Top of Task data

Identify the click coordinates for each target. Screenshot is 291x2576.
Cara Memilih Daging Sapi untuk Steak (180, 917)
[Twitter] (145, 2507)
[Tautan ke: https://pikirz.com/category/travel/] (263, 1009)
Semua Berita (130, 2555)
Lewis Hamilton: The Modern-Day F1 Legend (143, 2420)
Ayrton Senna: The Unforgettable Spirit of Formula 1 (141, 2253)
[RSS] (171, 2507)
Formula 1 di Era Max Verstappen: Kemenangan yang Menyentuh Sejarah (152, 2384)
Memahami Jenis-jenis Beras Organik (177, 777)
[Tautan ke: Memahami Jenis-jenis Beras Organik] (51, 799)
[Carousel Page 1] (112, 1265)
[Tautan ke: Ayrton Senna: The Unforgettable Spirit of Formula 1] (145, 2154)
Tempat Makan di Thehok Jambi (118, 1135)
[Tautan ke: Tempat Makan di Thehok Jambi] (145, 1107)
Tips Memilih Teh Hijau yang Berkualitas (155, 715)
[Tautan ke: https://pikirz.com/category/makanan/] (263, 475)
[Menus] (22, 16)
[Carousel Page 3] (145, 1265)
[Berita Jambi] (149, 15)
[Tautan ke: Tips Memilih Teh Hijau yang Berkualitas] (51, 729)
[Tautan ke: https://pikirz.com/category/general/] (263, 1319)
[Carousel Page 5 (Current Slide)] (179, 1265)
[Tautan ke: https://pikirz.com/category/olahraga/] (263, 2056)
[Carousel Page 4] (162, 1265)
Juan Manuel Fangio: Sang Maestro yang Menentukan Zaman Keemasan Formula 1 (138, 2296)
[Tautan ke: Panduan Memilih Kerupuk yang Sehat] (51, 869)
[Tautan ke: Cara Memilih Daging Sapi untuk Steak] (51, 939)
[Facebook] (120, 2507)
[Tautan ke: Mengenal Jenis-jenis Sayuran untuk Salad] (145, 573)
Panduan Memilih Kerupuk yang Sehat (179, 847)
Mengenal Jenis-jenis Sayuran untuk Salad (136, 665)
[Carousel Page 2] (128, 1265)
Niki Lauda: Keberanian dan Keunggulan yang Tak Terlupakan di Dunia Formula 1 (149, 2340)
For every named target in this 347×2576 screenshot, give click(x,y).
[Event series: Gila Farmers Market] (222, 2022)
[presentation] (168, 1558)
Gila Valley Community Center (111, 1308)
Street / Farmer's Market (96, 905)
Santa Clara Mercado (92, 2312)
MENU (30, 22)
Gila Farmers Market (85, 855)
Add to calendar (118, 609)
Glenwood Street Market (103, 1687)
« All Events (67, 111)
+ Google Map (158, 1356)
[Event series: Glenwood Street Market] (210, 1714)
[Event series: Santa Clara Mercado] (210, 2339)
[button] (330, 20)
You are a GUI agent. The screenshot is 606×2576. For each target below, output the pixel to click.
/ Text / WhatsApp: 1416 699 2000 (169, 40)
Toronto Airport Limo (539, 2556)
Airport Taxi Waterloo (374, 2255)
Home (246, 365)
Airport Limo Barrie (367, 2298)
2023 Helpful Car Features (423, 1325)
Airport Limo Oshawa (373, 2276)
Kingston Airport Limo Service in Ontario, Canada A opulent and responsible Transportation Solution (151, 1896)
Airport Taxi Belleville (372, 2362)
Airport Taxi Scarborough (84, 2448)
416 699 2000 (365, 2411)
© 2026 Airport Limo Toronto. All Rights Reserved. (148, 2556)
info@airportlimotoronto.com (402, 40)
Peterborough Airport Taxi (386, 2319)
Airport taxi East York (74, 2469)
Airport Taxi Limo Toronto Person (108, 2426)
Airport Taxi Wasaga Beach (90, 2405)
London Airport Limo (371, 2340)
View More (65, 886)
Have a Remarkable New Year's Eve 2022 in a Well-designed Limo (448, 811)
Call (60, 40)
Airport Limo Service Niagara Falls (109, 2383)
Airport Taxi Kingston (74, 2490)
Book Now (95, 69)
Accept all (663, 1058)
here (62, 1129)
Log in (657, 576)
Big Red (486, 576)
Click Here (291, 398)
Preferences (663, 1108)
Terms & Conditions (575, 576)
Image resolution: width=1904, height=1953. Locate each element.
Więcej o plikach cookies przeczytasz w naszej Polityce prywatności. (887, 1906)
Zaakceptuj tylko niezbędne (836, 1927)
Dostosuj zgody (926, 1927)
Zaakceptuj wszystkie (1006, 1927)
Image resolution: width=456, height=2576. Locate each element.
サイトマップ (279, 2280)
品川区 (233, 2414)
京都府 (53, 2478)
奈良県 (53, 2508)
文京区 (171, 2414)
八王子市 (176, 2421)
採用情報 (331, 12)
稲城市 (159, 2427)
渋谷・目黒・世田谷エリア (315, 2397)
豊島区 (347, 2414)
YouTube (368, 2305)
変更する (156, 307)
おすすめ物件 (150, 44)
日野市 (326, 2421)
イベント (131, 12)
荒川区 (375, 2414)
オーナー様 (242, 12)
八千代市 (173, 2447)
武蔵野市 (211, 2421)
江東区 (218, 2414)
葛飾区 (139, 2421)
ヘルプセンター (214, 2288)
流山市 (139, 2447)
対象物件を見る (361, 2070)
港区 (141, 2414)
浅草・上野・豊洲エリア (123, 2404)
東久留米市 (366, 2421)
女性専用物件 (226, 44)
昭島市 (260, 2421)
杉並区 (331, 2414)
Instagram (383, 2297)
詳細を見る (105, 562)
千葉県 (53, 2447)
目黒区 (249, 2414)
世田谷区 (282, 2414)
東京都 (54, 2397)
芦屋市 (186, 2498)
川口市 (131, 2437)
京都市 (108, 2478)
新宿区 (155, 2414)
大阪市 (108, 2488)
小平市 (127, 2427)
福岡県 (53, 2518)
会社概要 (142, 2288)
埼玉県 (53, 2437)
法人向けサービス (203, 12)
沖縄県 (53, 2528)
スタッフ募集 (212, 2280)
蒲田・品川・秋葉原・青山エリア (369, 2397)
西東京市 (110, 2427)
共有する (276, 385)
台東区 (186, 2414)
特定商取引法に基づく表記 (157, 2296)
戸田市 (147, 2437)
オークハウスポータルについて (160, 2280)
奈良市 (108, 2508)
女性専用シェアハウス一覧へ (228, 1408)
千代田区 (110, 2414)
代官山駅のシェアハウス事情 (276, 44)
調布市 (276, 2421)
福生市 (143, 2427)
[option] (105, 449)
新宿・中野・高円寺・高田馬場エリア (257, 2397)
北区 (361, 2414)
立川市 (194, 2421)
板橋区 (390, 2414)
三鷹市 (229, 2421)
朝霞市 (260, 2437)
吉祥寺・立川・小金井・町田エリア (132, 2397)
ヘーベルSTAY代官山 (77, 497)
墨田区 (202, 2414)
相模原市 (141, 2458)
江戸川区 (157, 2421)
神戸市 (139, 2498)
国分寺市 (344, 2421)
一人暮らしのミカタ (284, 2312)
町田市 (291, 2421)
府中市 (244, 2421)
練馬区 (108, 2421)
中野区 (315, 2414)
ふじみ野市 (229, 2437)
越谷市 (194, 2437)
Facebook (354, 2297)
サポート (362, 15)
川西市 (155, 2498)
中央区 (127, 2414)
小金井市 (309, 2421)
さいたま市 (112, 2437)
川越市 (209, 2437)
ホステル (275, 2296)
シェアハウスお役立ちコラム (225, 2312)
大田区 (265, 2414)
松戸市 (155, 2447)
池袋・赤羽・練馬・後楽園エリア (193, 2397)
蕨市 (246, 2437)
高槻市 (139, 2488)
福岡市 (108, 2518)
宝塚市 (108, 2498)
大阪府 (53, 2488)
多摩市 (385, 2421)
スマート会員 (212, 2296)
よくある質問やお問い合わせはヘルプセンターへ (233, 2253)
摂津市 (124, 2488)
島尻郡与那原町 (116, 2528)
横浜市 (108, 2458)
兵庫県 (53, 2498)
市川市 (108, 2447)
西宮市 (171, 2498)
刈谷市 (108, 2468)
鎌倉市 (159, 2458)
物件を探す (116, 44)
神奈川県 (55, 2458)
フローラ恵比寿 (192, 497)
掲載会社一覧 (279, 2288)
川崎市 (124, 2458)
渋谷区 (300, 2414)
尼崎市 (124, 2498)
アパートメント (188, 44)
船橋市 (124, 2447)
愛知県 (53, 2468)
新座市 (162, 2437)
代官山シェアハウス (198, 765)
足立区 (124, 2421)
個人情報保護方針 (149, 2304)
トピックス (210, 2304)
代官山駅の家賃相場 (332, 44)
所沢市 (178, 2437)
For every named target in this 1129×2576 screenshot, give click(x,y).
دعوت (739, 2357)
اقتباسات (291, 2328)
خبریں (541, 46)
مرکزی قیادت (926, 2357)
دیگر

Bottom of Task data

Problem to work on:
Copy each line exactly, beginning at the one with "アパートメント (188, 44)" and stopping after the last line of the entries. Include nothing else.

Your response:
アパートメント (188, 44)
船橋市 (124, 2447)
愛知県 (53, 2468)
新座市 (162, 2437)
代官山シェアハウス (198, 765)
足立区 (124, 2421)
個人情報保護方針 (149, 2304)
トピックス (210, 2304)
代官山駅の家賃相場 (332, 44)
所沢市 (178, 2437)
For every named target in this 1129×2576 screenshot, give click(x,y).
دعوت (739, 2357)
اقتباسات (291, 2328)
خبریں (541, 46)
مرکزی قیادت (926, 2357)
دیگر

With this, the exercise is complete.